С этого первого приступа жизнь Манекена изменилась, стала ужасной и гораздо более осмысленной. Он всегда находился теперь в одном из двух состояний – "до этого" и "после этого". Но знал, что есть еще и третье – "это", которое есть ужас. После "этого" наступало "после этого". Он поднимался легкий, как пустой мешок, начисто забыв о только что перенесенном событии. Обычно рядом с собой он видел в эту минуту Бритоголового. Если его не было, то Манекен нагонял остальных, успевших иногда уйти довольно далеко. Он испытывал сильный голод, подходил к Бритоголовому, и тот, ни слова не говоря, совал ему в руку маленькое четырехугольное печенье. Манекен съедал смехотворное печенье и через несколько минут забывал о голоде. Он снова шел и шел и вдруг вспоминал, как однажды, вот так вот идя, он услышал тонкий и страшный звук.
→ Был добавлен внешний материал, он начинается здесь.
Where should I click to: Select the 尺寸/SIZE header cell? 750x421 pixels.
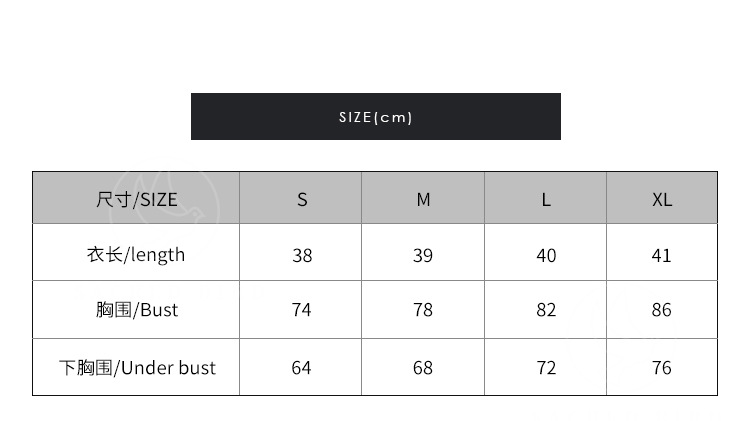pyautogui.click(x=136, y=199)
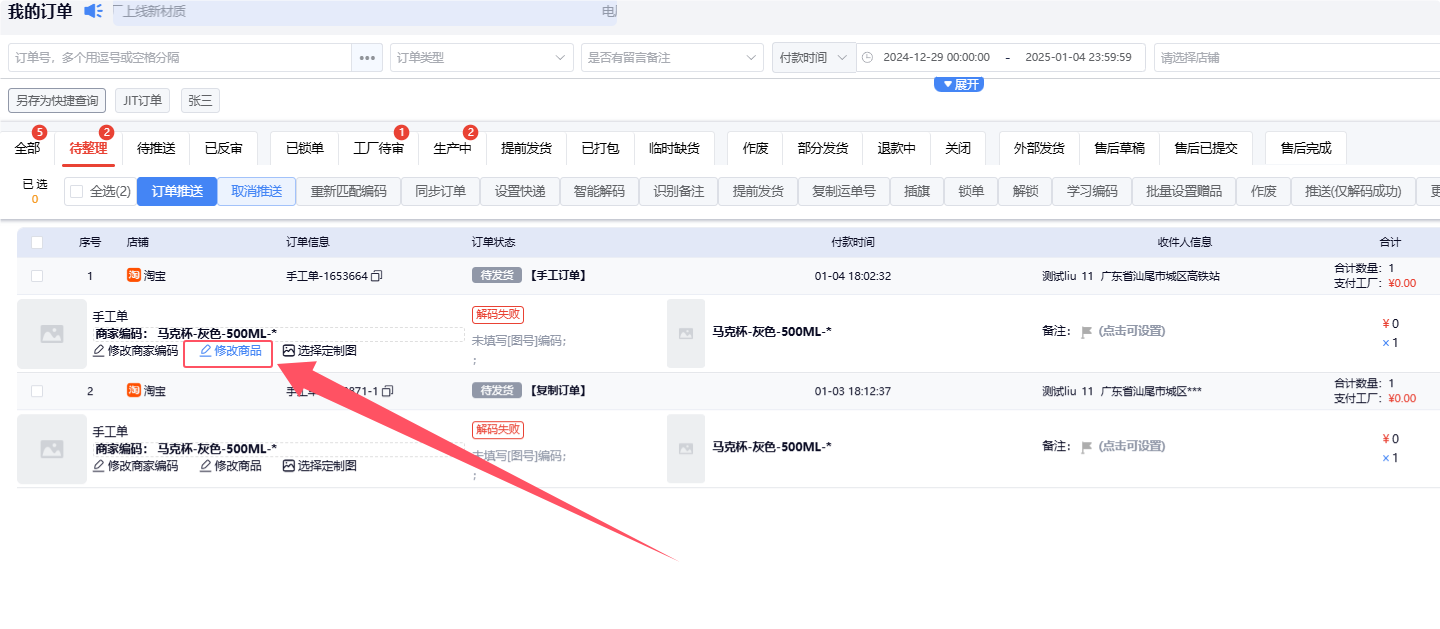This screenshot has height=629, width=1440.
Task: Click the 请选择店铺 store selector field
Action: click(x=1295, y=58)
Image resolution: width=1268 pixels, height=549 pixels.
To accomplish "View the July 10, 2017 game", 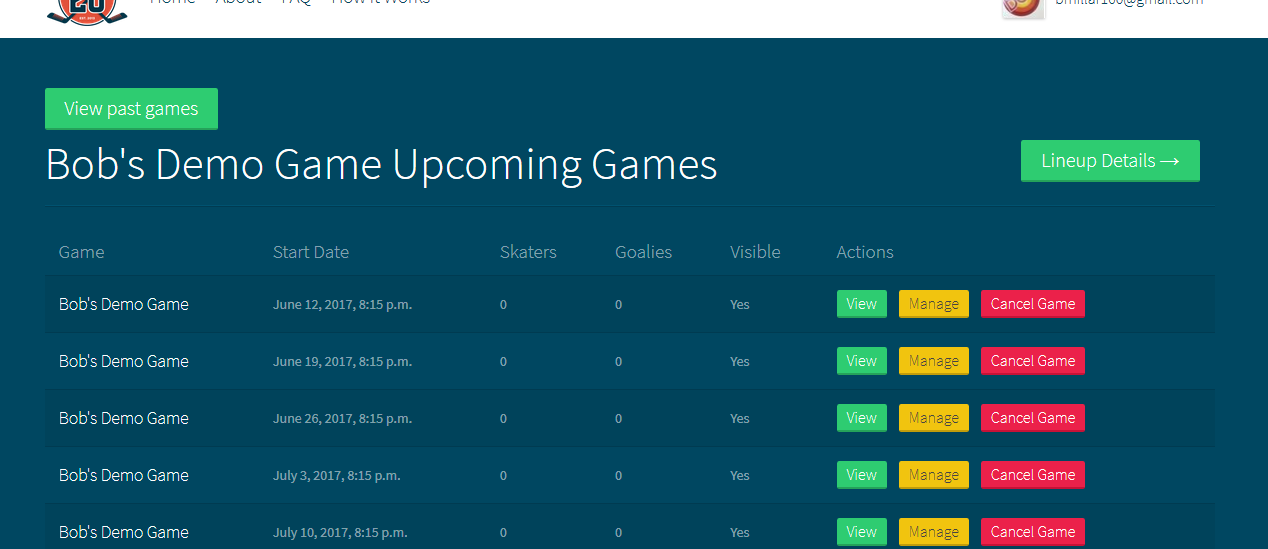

Он беспокойно вслушивался, и вскоре звук этот действительно возникал – наступало "до этого". Эти злые, летящие в него из неведомой дали иглы, или пчелы, или пули, множились, и казалось, что каждая из них нацелена в какую-то одну, особенно нежную и болезненную часть тела – в глаз, в горло, в живот, в пах... Каждая взятая на прицел точка становилась как бы самостоятельным членом и испытывала тоскливое ожидание, все нарастающий ужас, и все эти отдельные чувства каждого органа перемножались, росли космически и неохватно, так что страх Манекена намного превышал его собственные размеры, и, чтобы вместить в себя этот беспредельно расширяющийся ужас, он становился огромным, гораздо больше себя самого, больше самого большого, что может представить себе человек. И все это длилось, длилось, длилось... Отчаянно хотелось в этот момент сжаться, стать маленьким, мельчайшим, самой незначительной песчинкой.
Он пытался сжаться и уничтожиться, но вместо того делался все более огромным, становился открытой мишенью для всех несущихся на него стрел. И чем сильнее было это безумное расширение, разбегание тела, тем острее было желание сжаться в песчинку, уничтожиться... И тогда его настигал удар... Сначала один, по голове, – сокрушительный, прожигающий насквозь. Удар был острым, сабельным, сверкающе-черного цвета. Потом еще, и еще. И они падали один за другим, и обозначали все уменьшающиеся границы тела, и лупили, как молнии, в уже обугленное, но еще содрогающееся дерево тела...
А Бритоголовый, не давая сомкнуться его сведенным челюстям, придерживал бьющуюся голову. Иногда ему помогал Длинноволосый: зажав своими рыжими сапогами неустойчивый футляр, с которым не расставался ни на минуту, он обхватывал двумя руками выгибающееся дикой дугой тело, смягчая удары, которые наносил себе безумец...
Потом Манекен поднимался, и все это повторялось снова и снова... Бритоголовый смотрел внутрь его черепа и видел: два небольших полушария были покрыты темной блестящей пленкой, не совсем определенной локализации, то ли под твердой мозговой оболочкой Dura mater, то ли непосредственно на мягких – Arachnoidea или Pia mater, и после каждого приступа эта пленка покрывалась новой сетью трещин и маленькие участки этой пленки отпадали, рассасывались, и проступали блекло-серые, с розовой сетью сосудов, здоровые участки мозга...
"Постоянные аналогии, – отмечал Бритоголовый, – у нас ведь тоже есть электрошоковый метод лечения шизофрении..."
И он гладил присмиревшего дебила по голове, а тот по-детски поворачивал под рукой голову так, чтобы не оставалось на ней места, до которого бы не дотронулась докторская рука...
Матушка тем временем все прозрачнела, и, когда путешественники садились возле костра, Бритоголовый заметил однажды, как она откинула на мгновение свой монашеский куколь, и ее просвечивающее лицо поразило его редкой асимметрией – ни глаз, ни бровей на их естественных местах не было, только бледные складки вялой кожи, лишенные ресниц, а на лбу запекшаяся в форме глаза рана с кровоточащей серединой. Почти исчезнувшей кистью она надвинула куколь, и положение ее сквозистой руки на фоне темного одеяния определяла лишь нитка черных шерстяных четок.